Requests for proposals PacifiCorp and Black Hills Corp. issued over a year ago to gauge interest in the projects yielded tepid results. The only actual bid submitted to engineer, procure and build carbon capture, utilization and sequestration (CCUS) facilities came from Enchant Energy Corp., the company that sought and failed to develop a $1.6 billion CCUS project at the decommissioned San Juan coal-fired plant in New Mexico.
Meanwhile, Wyoming ratepayers are seeing new surcharges on their electricity bills to fund the utilities' carbon capture studies that some worry could increase were the CCUS projects were to proceed.
The utilities are required to explore the feasibility of CCUS projects under HB 200, legislation enacted to protect the state's fleet of coal plants. Wyoming is also the largest producer of coal in the US. The statute mandates that at least 20% of a power company's portfolio consists of coal-fired power plants equipped with the technology by 2030.

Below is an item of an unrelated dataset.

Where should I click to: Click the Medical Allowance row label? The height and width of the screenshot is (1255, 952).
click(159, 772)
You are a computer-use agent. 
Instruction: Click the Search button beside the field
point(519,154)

Under the 2020 law, utility rate requests to support the CCUS projects cannot exceed 2%. But Anthony Ornelas, administrator for the Wyoming Office of Consumer Advocate, said there's ambiguity around that language and that his office is looking into whether utilities may ultimately be able to exceed that limit.

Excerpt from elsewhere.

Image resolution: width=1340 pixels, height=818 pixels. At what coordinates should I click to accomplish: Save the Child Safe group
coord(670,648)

PacifiCorp, a subsidiary of Berkshire Hathaway Energy, operates in Wyoming under the Rocky Mountain Power name. So far, state regulators have approved a 0.3% rate increase for its customers to pay for the analysis and bidding process associated with the CCUS law. A surcharge of 0.67% is going into effect Feb. 1 for customers of Black Hills subsidiary Cheyenne Light Fuel and Power Co. The new surcharges amount to $1 or less a month for household customers but will cost large commercial and industrial customers thousands of dollars a month, Ornelas said in an interview.
Large price tags
Rocky Mountain Power issued a request for proposals in late 2022 and received one bid, submitted by Enchant Energy, for two units at its four-unit 2,119-MW Jim Bridger plant, said David Eskelsen, a PacifiCorp spokesperson. There was no bid for a CCUS unit at the four-unit 755-MW Dave Johnston plant, also identified as a possible candidate for a carbon capture project.
The utility, serving 144,000 Wyoming customers, is now readying a plan analyzing the cost and feasibility of the projects due with regulators on March 31, Eskelsen said in an interview.
Black Hills Corp., which has 44,000 customers in Wyoming, said in an April 2023 filing with the Wyoming Public Service Commission that it received no viable bids for its carbon capture projects. Instead, the company said it would move forward with a preliminary front-end engineering study to assess CCUS costs more accurately. Like PacifiCorp, Black Hills must report back to the state on March 31.
PacifiCorp's initial estimates suggested that capital costs for one "full-scale carbon capture system" could range from $400 million to $1 billion, and has pledged not to spread those costs to ratepayers in other states. Black Hills has estimated its household customers could see monthly power bills jump $25.34, or by 15.6%, and even higher for small general service companies if carbon capture is installed on its Wyoming plants.
There are only two CCUS operating on coal plants in the world today, JX Nippon Oil & Gas Exploration Corp.'s Petra Nova project in Texas and Saskatchewan Power Corp.'s Boundary Dam plant in Canada. A third prospective project, North Dakota's Project Tundra, was recently selected for award negotiation by the US Energy Department for a development grant worth up to $350 million.
Enchant Energy, which bid on the Wyoming project, and the city of Farmington, NM, tried for several years to get a CCUS project built at the San Juan plant, a plan that PNM Resources Inc. and other plant owners rejected as too risky. The plant stopped operating in 2022 and is now being demolished.